The Ca2+ binding sites of purified sarcoplasmic reticulum Ca2+-ATPase were filled with 0.1-20 microM Ca2+ to varying degrees of maximal Ca2+-binding capacity (1.9-2.3 mol/mol of the phosphorylatable enzyme) in the absence of ATP at pH 7.0 and 0 degree C. The exchange reaction of bound Ca2+ for unbound Ca2+ at equilibrium was studied by the nitrocellulose filtration method, and was compared with the dissociation reaction of the bound Ca2+ by EGTA. When about 90% of the Ca2+ sites were filled, half of the bound Ca2+ slowly exchanged at a rate about 20-30-times slower than the dissociation rate of about 0.3 s-1, i.e., the reaction was 'occluded'. The other half of the bound Ca2+ was not 'occluded', and rapidly exchanged at the same rate as the dissociation rate. The Ca2+ in both states was, however, equally dissociated by EGTA. The Ca2+ 'occlusion' was not as pronounced when 40-90% of the sites were filled. On the other hand, when less than 40% of the sites were filled, no Ca2+ 'occlusion' was observed, and the Ca2+ on the sites homogeneously exchanged. More than half of the unoccluded and exchangeable Ca2+ was converted to an 'occluded' state after saturation of the sites with Ca2+. Based on the fact that one Ca2+-ATPase polypeptide binds one Ca2+ (Verjovsky-Almeida, S. and Silva, J.L. (1981) J. Biol.

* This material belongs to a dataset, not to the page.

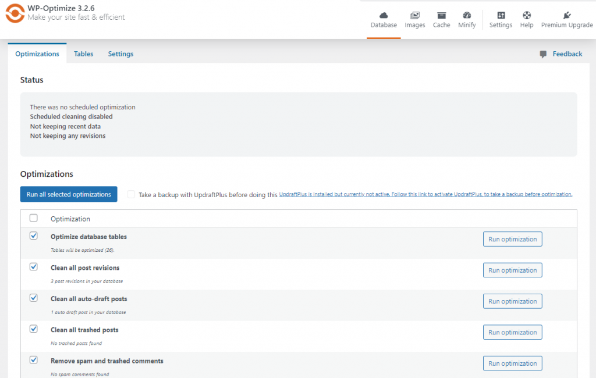Toggle the select-all Optimization checkbox

(33, 217)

Chem. 256, 2940-2944), these results suggest the existence of two types of interacting Ca2+-ATPase molecule which are kinetically distinguishable. It further suggests that the non-equivalence of the two sites, each of which is on one of the putative interacting molecules, is produced by Ca2+ saturation of the sites of the enzyme oligomer (2 X n-mer, n greater than 1) rather than by Ca2+ binding itself to the two putative sites. Ca2+ on one of the two sites may be 'occluded' in the enzyme. The Ca2+ 'occlusion' was relieved by ATP. The 'occluded' state seems to be involved in a process of the active Ca2+ transport in the sarcoplasmic reticulum.